Auf Luftaufnahmen und Stadtplänen ist das Zentrum Amsterdams sofort an seinen unzähligen Grachten zu erkennen, die wie ein Spinnennetz den Stadtkern überziehen, allen voran die Heren-, die Keizers- und die Prinsengracht. Diese Siedlungsstruktur ist das Ergebnis einer Stadterweiterung, wie sie für das 17. Jahrhundert typisch war. Da es immer mehr Menschen in die Städte im wohlhabenden Westen des Landes zog, herrschte dort ab Ende des 16. Jahrhunderts überall Raum- und Wohnungsnot. Die Erweiterung der Städte wurde unausweichlich. Aber wie sollte man sie angehen? Welche Prioritäten sollte man setzen? Hatte man vor allem auf Zweckmäßigkeit zu achten oder sollten eher ästhetische Erwägungen im Vordergrund stehen, wie sie in den populären Traktaten über die ideale Stadt formuliert waren?
Nach ersten vorsichtigen Schritten gegen Ende des 16. Jahrhunderts nahm man in Amsterdam 1613 eine umfassende Stadterweiterung in Angriff. Im Rahmen eines Generalplans wurden die drei genannten Grachten angelegt (bis zur Höhe der heutigen Leidsegracht), nordwestlich davon entstand um drei neugeschaffene Inseln herum ein Hafengebiet, und westlich der Grachten wurde das Arbeiterviertel "Jordaan" gebaut. An der Realisierung dieses Großprojekts waren viele beteiligt, so der Magistrat, der Statthalter, die Ständevertretung der Provinz Holland und der Stadtbaumeister Hendrick Jacobszoon Staets. Zur Verwirklichung des Plans musste Land enteignet werden, und es mussten zusätzliche Verteidigungsbauten errichtet und umfangreiche Finanzmittel aufgebracht werden.
Der Generalplan kombinierte Nutzen und Ästhetik. Klare geometrische Formen und konsequente Gradlinigkeit prägten die Bauplanung.
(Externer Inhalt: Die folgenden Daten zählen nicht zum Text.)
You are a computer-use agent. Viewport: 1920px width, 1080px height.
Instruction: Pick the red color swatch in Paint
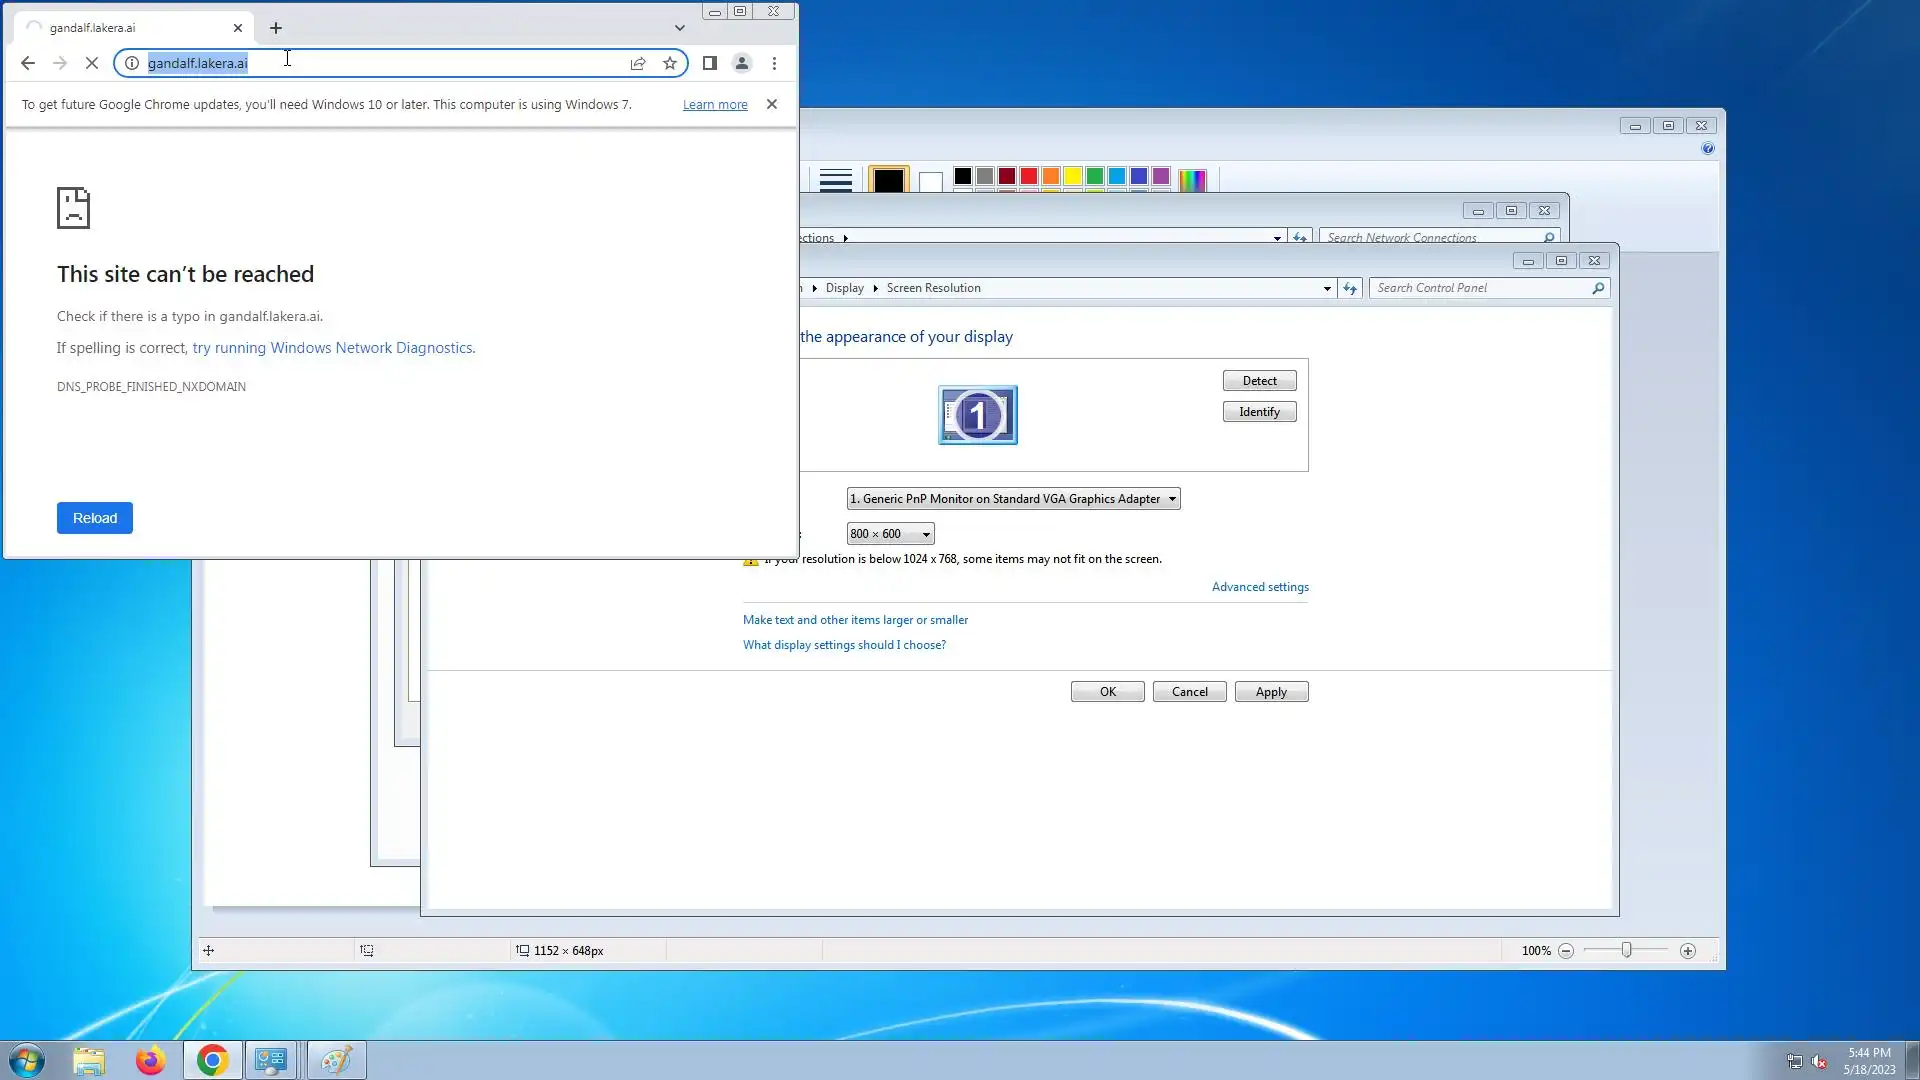pos(1029,177)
Auch war man bestrebt, die unterschiedlichen städtischen Funktionen räumlich voneinander zu trennen. Im neuen Hafengebiet ("Westliche Inseln") fanden vor allem Werften und Schifffahrtsunternehmen ihren Platz, das Jordaan-Viertel diente überwiegend als Wohnbezirk, in dem sich auch kleinere Betriebe ansiedelten, und an den Grachten entstanden exklusive Residenzen für reiche Kaufleute, Bankiers, Stadtregenten und andere kapitalkräftige Amsterdamer Bürger.
Zwischen 1656 und 1662 wurden die Grachten dann bis über die Amstel hinaus verlängert, wodurch das Zentrum Amsterdams seine heutige Form erhielt. Man orientierte sich an den Leitgedanken der ersten Phase der Erweiterung, und so entstanden an den Grachten noch schönere und noch größere Häuser. Die sog. "Goldene Biegung" der Herengracht legt bis heute Zeugnis vom Reichtum im Goldenen Jahrhundert ab.
Allerdings neigte sich jene Blütezeit damals bereits dem Ende zu. Die mit der letzten Erweiterung von 1662 verbundenen Erwartungen erwiesen sich als zu hoch gegriffen: das östlich der Amstel erschlossene Gebiet lag bis weit ins 19. Jahrhundert hinein überwiegend brach.
Heute gilt Amsterdam mit seinen Grachten als Urbild einer holländischen Stadt: überschaubar, betriebsam, von Wasseradern durchzogen - und voller Fahrräder.